IDM: Is Enterprise Search still an important plank of the future for Recommind?
BT: The reason that I'm really excited about where we’re at as an industry and as a company is that the technology is now at a point where we can go beyond just what search provides. So, if you think about any time you’re searching for something, what you’re really trying to do is get an answer to a question, you want to understand something that you can get an answer for and perhaps take some action on. And what Enterprise Search or search generally does is it gets you only partway there. So, you type in your query, you’re looking for an answer to a question, what you get back is a long list of documents, and then from that list of documents you have to go do your own research to get the answer to the question. Where we’re at now, and what Core is providing is the ability to take you a lot further along that path. So, you can still do Enterprise search, you can still get back the list of documents but it can also get you to the point where you’re actually getting an answer to your question which personally is something that I would prefer.

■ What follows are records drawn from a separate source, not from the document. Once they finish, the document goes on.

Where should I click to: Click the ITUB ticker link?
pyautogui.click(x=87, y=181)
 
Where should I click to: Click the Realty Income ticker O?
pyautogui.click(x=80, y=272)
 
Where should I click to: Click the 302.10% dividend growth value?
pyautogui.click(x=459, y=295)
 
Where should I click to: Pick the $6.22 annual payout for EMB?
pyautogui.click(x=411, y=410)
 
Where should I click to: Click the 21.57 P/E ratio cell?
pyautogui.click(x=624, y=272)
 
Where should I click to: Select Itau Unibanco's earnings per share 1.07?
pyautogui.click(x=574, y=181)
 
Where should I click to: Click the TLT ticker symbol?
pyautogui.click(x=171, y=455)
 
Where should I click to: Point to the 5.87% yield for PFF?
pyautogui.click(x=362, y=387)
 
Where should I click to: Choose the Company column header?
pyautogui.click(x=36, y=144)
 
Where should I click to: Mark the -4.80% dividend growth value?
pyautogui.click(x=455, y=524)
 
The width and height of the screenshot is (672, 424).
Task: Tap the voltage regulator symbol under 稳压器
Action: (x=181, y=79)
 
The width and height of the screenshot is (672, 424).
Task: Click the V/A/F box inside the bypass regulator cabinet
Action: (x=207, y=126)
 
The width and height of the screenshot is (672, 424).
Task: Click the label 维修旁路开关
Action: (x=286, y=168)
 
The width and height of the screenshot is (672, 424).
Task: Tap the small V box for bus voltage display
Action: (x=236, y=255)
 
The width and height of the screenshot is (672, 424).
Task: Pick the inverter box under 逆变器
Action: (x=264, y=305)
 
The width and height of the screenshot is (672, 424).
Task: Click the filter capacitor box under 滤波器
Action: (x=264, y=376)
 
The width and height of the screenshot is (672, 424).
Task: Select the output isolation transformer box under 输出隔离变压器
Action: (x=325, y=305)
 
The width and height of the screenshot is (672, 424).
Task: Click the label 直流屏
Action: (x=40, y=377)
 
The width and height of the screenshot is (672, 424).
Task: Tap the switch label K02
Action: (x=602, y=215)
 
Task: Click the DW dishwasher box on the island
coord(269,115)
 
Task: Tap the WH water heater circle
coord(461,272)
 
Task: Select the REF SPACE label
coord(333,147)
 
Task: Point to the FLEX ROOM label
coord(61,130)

IDM: E-discovery in 2012 was all about the rise of predictive coding, providing a way to help legal teams navigate massive numbers of documents. Do you see the technology reaching out to other areas in 2013?
BT: There’s nine billion connected internet devices out there right now. By the end of this decade there’ll be fifty billion and each of these is creating some kind of content. We speak to companies that have 4.5 billion email records in their systems. It’s a giant haystack. What our software does, is gives you the way to find through probabilistic and semantic and contextual analysis (the needles) and get rid of the haystack. What we’re seeing with ediscovery is that predictive coding has become mission critical for a law department and next it will become mission critical for enterprises. Once we have our arms around this large amount of data, there are many business problems that surround it – one of them ediscovery - but there’s several adjacent apps that we’re looking at and we’ll start to announce those in 2013, to provide a framework that allows you to build and solve these business problems very easily.
We always look for the killer app. I don’t believe it exists in unstructured data and so we’re building a framework that lets us carry into the multitudes of business problems that we can solve, whether it’s risk assessment or if it is governing what I have and how do I remove the unstructured data that I no longer need. How do I even know what I can take off-line? And those are all very good problems within the corporate as well as the legal area.